There is a push for more people to work from home, the proponents suggesting it is better for the company, better for the employee, and better for the quality of their outcomes. They suggest that people who work from home have fewer distractions, that they are happy, and that companies can save a lot of money by eliminating what they spend on office space. When someone is sincere in their beliefs, we can accept that their premise includes some partial truth, but when they don’t also describe the negatives, you can be sure they are significant and painful.
Too Little Interaction with Other Salespeople
Were you to derive a plot to ensure a group of young salespeople never learned to sell effectively, you would start by isolating them, keeping them away from other salespeople, and especially mature, successful salespeople. You would provide them with a territory, having them continue to work from home. By doing so, you would ensure that they have very little interaction with better salespeople.
There is a transfer of knowledge between salespeople when they are in the same place, call it a bullpen, that doesn’t happen over web-meetings, and especially not the sales-manager-led calls where salespeople report in on their progress. Much of what successful salespeople know is gained through osmosis. A young salesperson who sits next to a successful, experienced salesperson gets to listen to what and how they communicate with their clients. They hear the side of the sales conversation they are going to need to have with their clients, providing them with the talk tracks and strategies that work in their space.
Sitting a young salesperson at home by themselves is to deprive them of the development they would only get by spending time with other, more experienced salespeople. You stunt a young salesperson’s growth when you remove this method of growth. You also make it more difficult for them to learn how to solve the challenges they encounter as they learn to sell.
Too Little Interaction with Their Sales Manager
Recently, a young salesperson shared with me that he has never had a face-to-face meeting with his sales manager, nor has his manager ever joined him on a sales call. It turns out that it is inconvenient for the manager to travel to see his team, so he doesn’t. They talk on the phone twice a week, with a one-on-one call on Monday, and a team call later in the week.

=== AVAILABLE DATA ===
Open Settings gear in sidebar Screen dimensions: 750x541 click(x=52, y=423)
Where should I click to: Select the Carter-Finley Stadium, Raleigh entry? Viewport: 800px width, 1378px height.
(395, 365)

=== SET PROBLEM ===
Answer from the passage on salespeople working from home:
(a) According to proponents, companies can save money by eliminating spending on what?
(b) Through what process does the passage say successful salespeople gain much of what they know?
(c) How often does the young salesperson talk on the phone with his sales manager?
The material has no role in this exercise.

=== FINISHED EXERCISE ===
(a) Office space.
(b) Osmosis.
(c) Twice a week: a one-on-one call on Monday and a team call later in the week.